The mostly black collection was broken up by grey, interludes of white and more casual moments of denim and camel. Amazon founder Jeff Bezos and his wife, Lauren Sanchez, were among the front-row guests. Sanchez’s son, Nikko Gonzalez, walked in the show.


The Milan fashion morning commute started in a metro station where MSGM creative director Massimo Giorgetti considered how the world has speeded up in a collection that celebrates Milan’s oldest subway line but also the passage into adulthood. “It is an ironic reflection on the importance of finding some time because we are asked to go so fast,’’ Giorgetti said before the show.

The collection’s key motif was a curved red handrail designed for Milan's 60-year-old red line by the late architect Franco Albini.
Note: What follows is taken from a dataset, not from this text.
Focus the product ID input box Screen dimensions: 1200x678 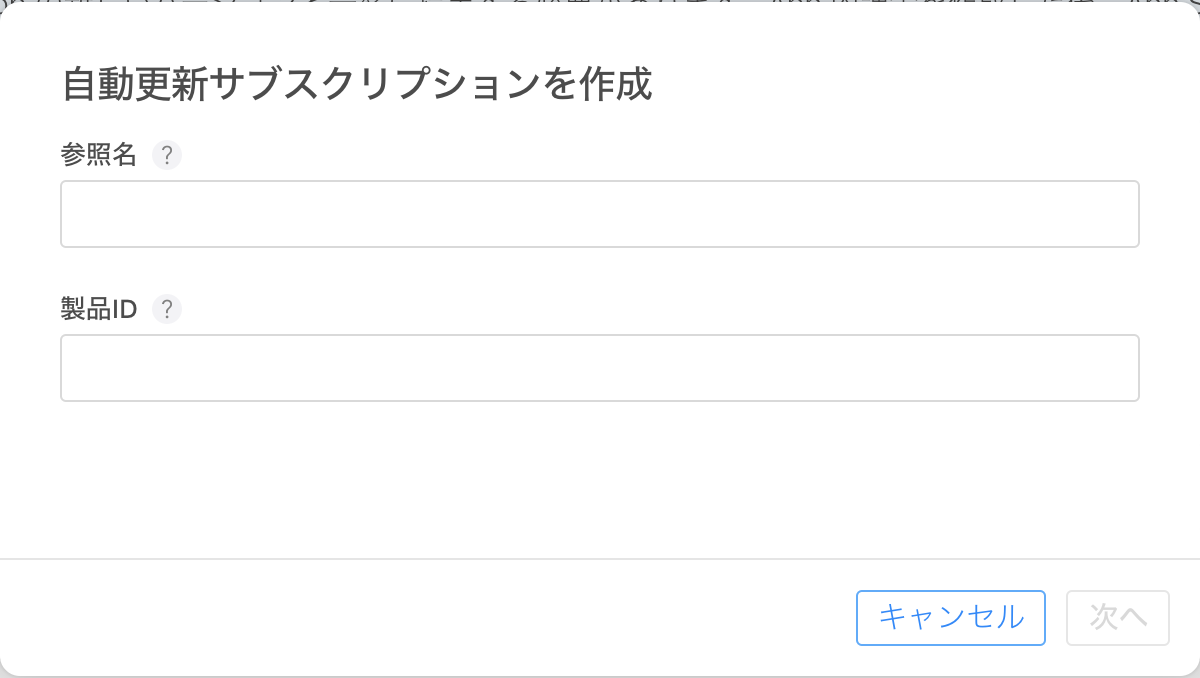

Symbolizing how the subway speeded life in the city, it traces a graceful track down the front of coats and was worn as a broach, carried as a bag.

Silken shirts and shorts featured digital prints made from Google AI technology, which is speeding creative impulses. The collection also marked the sometimes impatient passage to adulthood, from streetwear to formal wear via knitwear briefs and matching hoodies woven with silver tinsel, striped tops gleaming with clear sequins under suits and a casual suit jacket over a graphic shirt and jeans.
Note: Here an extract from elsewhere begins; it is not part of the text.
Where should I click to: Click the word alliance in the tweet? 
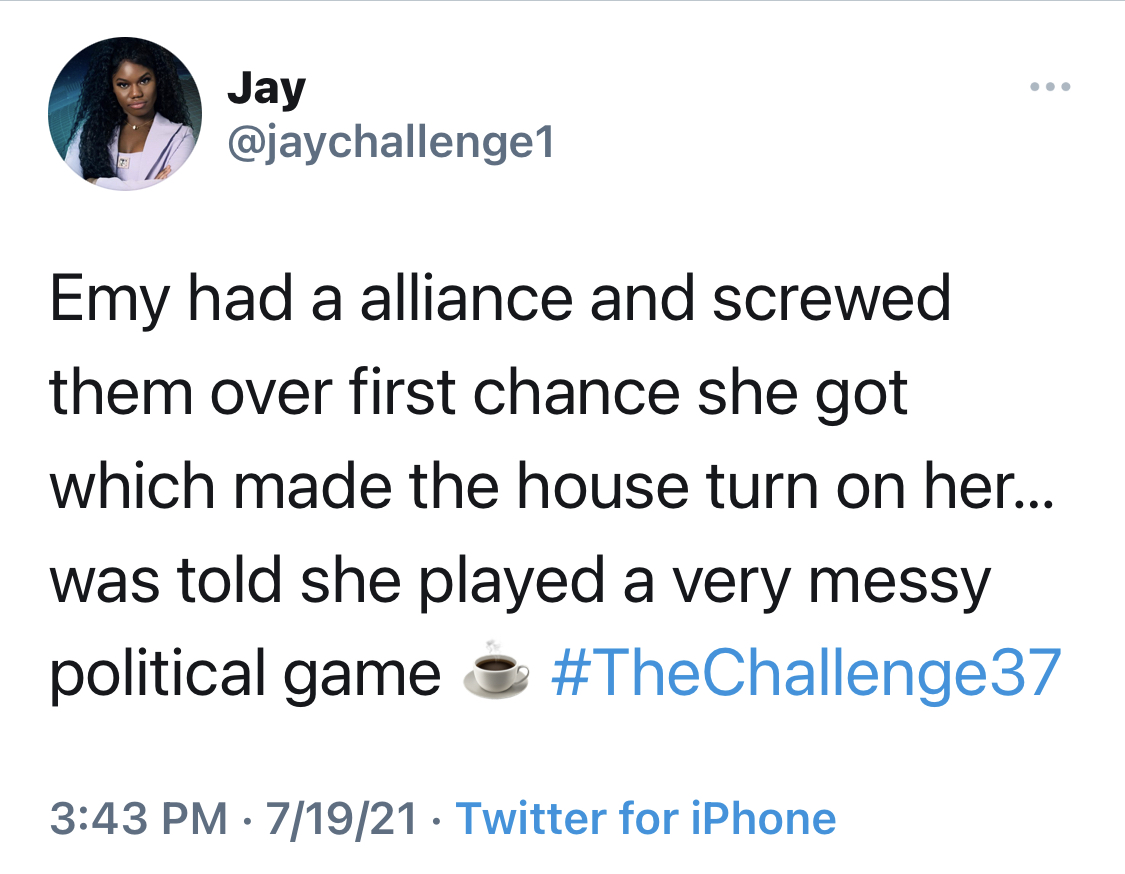[x=466, y=299]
To close the show, models mimicked video game characters, striding bunched together through the underground tunnel to the Super Mario Bros. soundtrack.


Giorgio Armani pays homage to the sailors who have plied the fierce Atlantic in a mariner-inspired collection projecting hardiness for his Emporio Armani line. A soundtrack of crashing waves, a lighthouse backdrop and runway carpet mimicking the sea set the scene.

The strong silhouette was anchored by structured pea coats and striped sailor collars, generous trousers that tuck into boots and big workman’s gloves just right for fishing nets. Long fisherman’s knitwear suggested the leisure of port.

The collection closed with formalwear with clusters of beading, as if barnacles and coral-inspired embroidery gave a naturalistic touch. Armani, 89, waved to the crowd from beneath the lighthouse, illuminated by a spotlight.


Models waited for the start of the Federico Cina show in the middle of the runway, behind white curtains emblematic of the fog of creation that the designer wanted to project. “This season I asked myself how to present the passage and changes of life. I imagined as if traversing the fog. You catch a glimpse from outside,’’ said Cina, who created his brand based in Emilia-Romagna five years ago.

Cina presented a clean silhouette, removing anything extraneous. The co-ed looks progressed from deconstructed and unfinished suits and dresses to sophisticated tailored dresses and jumpsuits that hugged the form. Head-to-toe knitwear in warm peach and sea foam projected luxury.

Midway, an acrobat stood balanced on the shoulders of another who walked the entire length of the runway and back. At the end of the show, the curtains fell: Clarity.